* **SHORT TASK A**: List each line of the entries below that contains the string "width", matching case exactly.

* **PASSAGE PROVIDED**:
Begin

Observations - Working with XML and JSON in R

The tables and dataframes differ slightly; while creating the XML file I eliminated spaces in the column names and replaced with an underscore. The JSON file contained a heading “Graphic Novel” and different column/variable title “Name”. Dates were also formatted differently. I tested an Access xml export function after creating the xml table manually as suggested (used here, above); the default settings produced complications but was informative.

XML

Link: https://raw.githubusercontent.com/sigmasigmaiota/GraphicNovels/master/GraphicNovels.xml

Import

The packages XML and RCurl download the file from GitHub; then I convert to a list and bind into a dataframe. kableExtra displays the result.

library(XML)
library(RCurl)
library(kableExtra)

#set url, filename.
xmlurl<-"https://raw.githubusercontent.com/sigmasigmaiota/GraphicNovels/master/GraphicNovels.xml"

#RCurl.
xmlfile<-getURL(xmlurl)

#Parse the XML file.
xml.table <- xmlParse(xmlfile,useInternal=TRUE)
xml.table2<-xmlToList(xml.table)

#Convert to dataframe.
GN.xml<-do.call(rbind.data.frame, xml.table2)
rownames(GN.xml)<-NULL

kable(GN.xml)%>%
kable_styling()
Name Publisher First_Issue_Date Last_Issue_Date Author CoAuthor_1 CoAuthor_2
The Sandman DC 1989-01-01 1996-03-01 Neil Gaiman Sam Kieth Mike Dringenberg
Watchmen DC 1984-02-01 1987-09-01 Allen Moore Dave Gibbons John Higgins
The Swamp Thing DC 1986-01-01 1987-12-01 Allen Moore Stephen Bissette Jon Totleben

File

The file, as it looks after download from GitHub.

print(xml.table)

End

* **LISTED RECORDS**:
Begin

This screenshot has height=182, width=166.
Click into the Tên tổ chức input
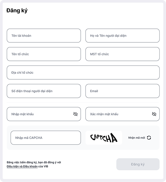pyautogui.click(x=44, y=54)
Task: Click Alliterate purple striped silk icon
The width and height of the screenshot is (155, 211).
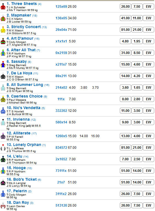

End

* **SHORT TASK B**:
Answer these questions from the observations on XML and JSON in R:
(i) When the XML file was created, what replaced the spaces in the column names?
(ii) What heading did the JSON file contain?
(iii) Which two packages download the file from GitHub?

* **OUTPUT A**:
This screenshot has height=182, width=166.
The width and height of the screenshot is (155, 211).

* **OUTPUT B**:
(i) An underscore.
(ii) "Graphic Novel".
(iii) XML and RCurl.